*Instructions to follow*. Please find the line that holds "Open the TOP navigation menu item" below and reproduce it, along with every line after it through the end, exactly and without pictures.

(Data entries)
· · · · · · ·

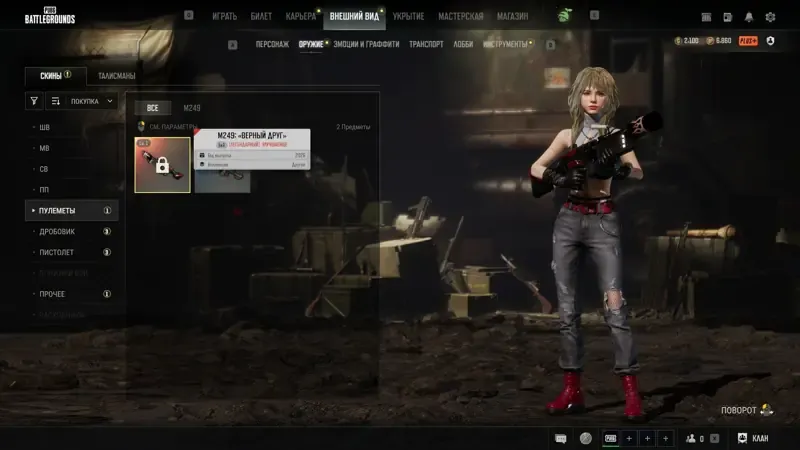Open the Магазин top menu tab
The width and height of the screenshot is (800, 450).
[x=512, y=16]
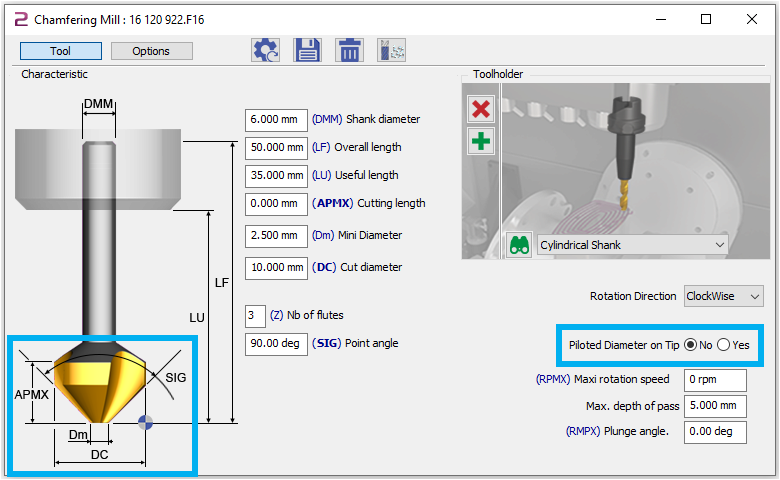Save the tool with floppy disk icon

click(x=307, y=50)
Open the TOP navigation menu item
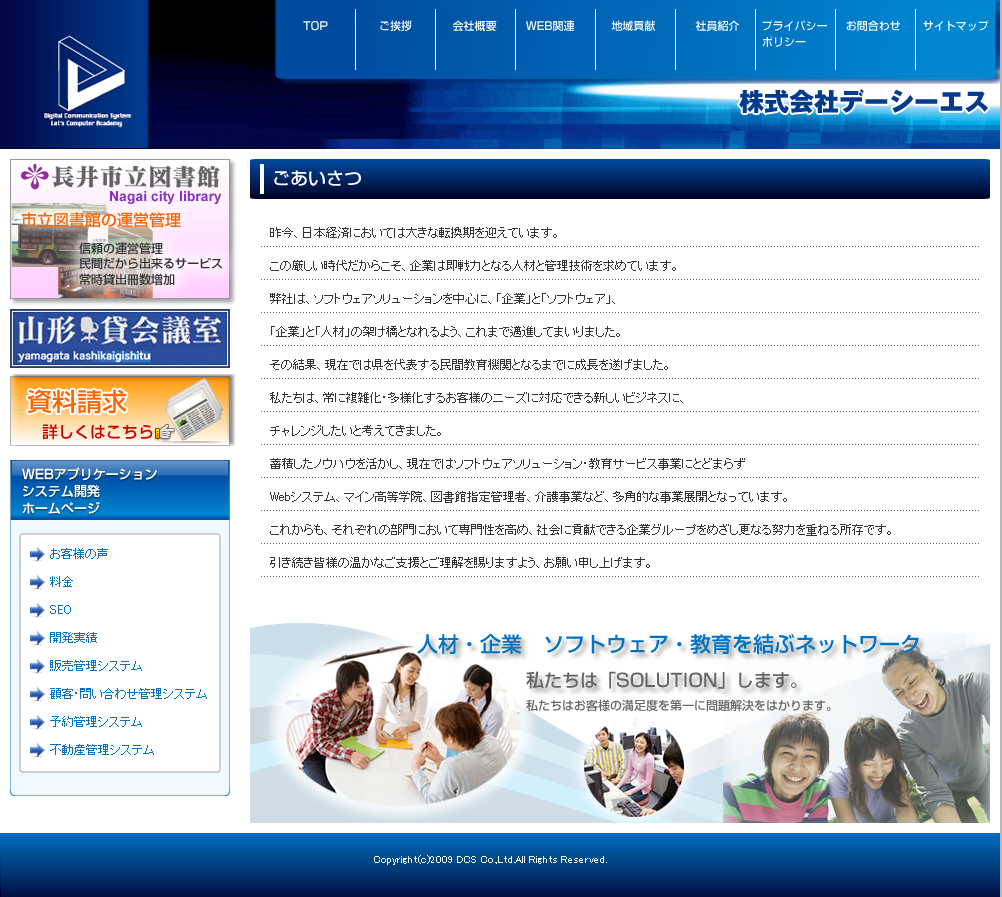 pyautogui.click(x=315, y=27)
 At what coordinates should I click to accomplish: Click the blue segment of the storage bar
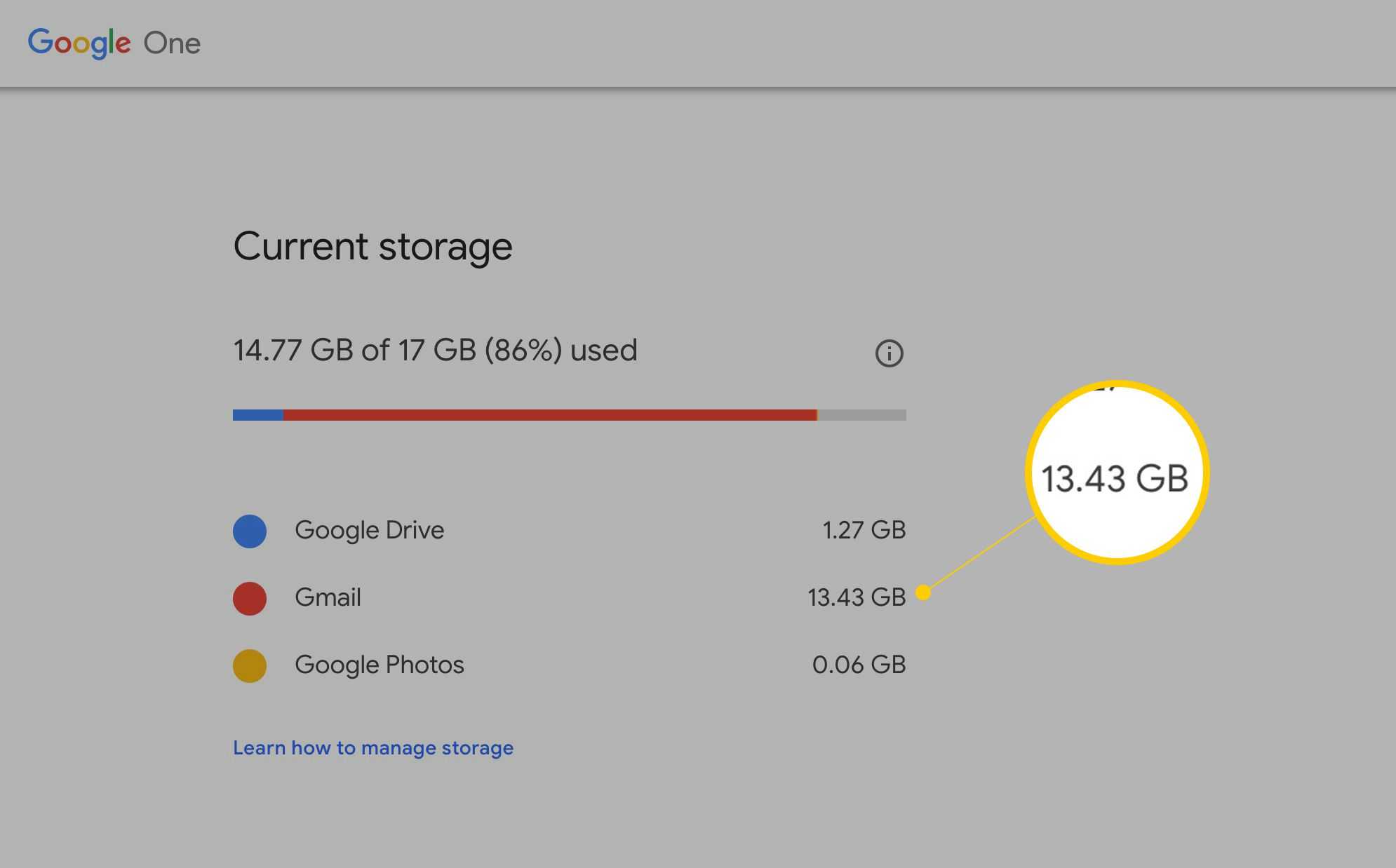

· · · · · · ·

*Your response*.
Open the TOP navigation menu item
 pyautogui.click(x=315, y=27)
 At what coordinates should I click to accomplish: Click the blue segment of the storage bar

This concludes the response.